Rush comes of age in Little Belaire, a mazelike village of invisible, shifting boundaries, of secret paths and meandering stories and antique bric-a-brac carefully preserved in carved chests. The inhabitants are divided into clans called "cords" based on personality traits. Over the centuries, the people of Little Belaire have perfected an art which they call "truthful speaking": communication so clear and accurate, so "transparent", as to leave no potential for deception or misunderstanding. Perhaps as a result of this practice, Little Belaire appears to be free of any violence or even serious competition. Another result of truthful speaking is the existence of the "saints", those whose stories speak not only of the specifics of their own lives, but about the human condition. Yet even with the benefit of truthful speaking, secrets and mysteries
remain.

Rush's journey is set in motion when the girl he loves, Once a Day, elopes from Little Belaire to join another group, an enigmatic society called Dr. Boots's List. In his search for her, Rush befriends a hermit and an "avvenger" and shares the secrets of the List. Ultimately he discovers a transparent sainthood stranger than any story told by the gossips of Little Belaire.

==Reception==
Writing in the New York Times, Frederik Pohl praised Engine Summer, noting, "Mr.
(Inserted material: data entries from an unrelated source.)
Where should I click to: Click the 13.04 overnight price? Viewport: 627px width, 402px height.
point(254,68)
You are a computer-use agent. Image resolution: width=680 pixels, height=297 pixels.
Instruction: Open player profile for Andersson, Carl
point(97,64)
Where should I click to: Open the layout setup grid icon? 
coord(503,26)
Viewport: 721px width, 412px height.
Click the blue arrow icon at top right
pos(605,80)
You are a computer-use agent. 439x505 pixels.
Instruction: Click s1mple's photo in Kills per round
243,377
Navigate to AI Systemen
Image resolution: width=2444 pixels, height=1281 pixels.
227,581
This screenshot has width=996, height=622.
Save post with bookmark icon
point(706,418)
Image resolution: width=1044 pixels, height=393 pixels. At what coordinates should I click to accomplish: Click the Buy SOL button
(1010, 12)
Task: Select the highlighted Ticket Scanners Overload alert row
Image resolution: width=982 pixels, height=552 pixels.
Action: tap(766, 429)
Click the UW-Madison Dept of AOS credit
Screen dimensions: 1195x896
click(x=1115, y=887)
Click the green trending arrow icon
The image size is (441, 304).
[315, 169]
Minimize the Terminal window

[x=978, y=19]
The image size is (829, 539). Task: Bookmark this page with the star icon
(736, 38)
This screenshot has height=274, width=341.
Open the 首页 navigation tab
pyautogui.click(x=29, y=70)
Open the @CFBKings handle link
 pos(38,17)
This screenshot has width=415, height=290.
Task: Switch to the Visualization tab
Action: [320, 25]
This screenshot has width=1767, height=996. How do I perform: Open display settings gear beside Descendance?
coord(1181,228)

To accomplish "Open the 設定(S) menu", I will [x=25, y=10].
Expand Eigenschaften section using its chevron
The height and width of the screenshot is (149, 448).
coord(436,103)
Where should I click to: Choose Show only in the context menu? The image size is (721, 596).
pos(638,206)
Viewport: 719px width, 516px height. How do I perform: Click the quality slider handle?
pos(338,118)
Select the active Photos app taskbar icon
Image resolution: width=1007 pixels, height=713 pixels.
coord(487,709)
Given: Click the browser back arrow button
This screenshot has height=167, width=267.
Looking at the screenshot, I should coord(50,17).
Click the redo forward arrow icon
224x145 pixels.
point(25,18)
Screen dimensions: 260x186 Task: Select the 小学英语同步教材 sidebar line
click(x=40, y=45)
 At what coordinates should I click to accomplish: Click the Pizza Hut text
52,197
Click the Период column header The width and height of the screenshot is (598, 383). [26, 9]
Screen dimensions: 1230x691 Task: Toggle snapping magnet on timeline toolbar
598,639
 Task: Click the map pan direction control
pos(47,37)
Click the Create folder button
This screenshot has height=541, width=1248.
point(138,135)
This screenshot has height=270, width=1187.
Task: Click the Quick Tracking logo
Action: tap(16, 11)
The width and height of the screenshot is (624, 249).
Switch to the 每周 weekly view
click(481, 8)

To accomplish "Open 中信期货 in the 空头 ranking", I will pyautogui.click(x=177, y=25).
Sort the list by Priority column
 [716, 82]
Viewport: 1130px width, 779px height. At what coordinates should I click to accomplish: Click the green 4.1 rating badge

Crowley presents his society from the inside, yet his point of view is off‐center, so that the reader learns slowly and never feels secure enough in his knowledge to reduce everything to a glib formula or two. Far from being a didactic social treatise, the novel has strong, believable characters, an ingenious, well‐made plot, and a resolution that is intellectually and dramatically satisfying."

Greg Costikyan reviewed Engine Summer in Ares Magazine #3 and commented that "Engine Summer is pleasant and idyllic."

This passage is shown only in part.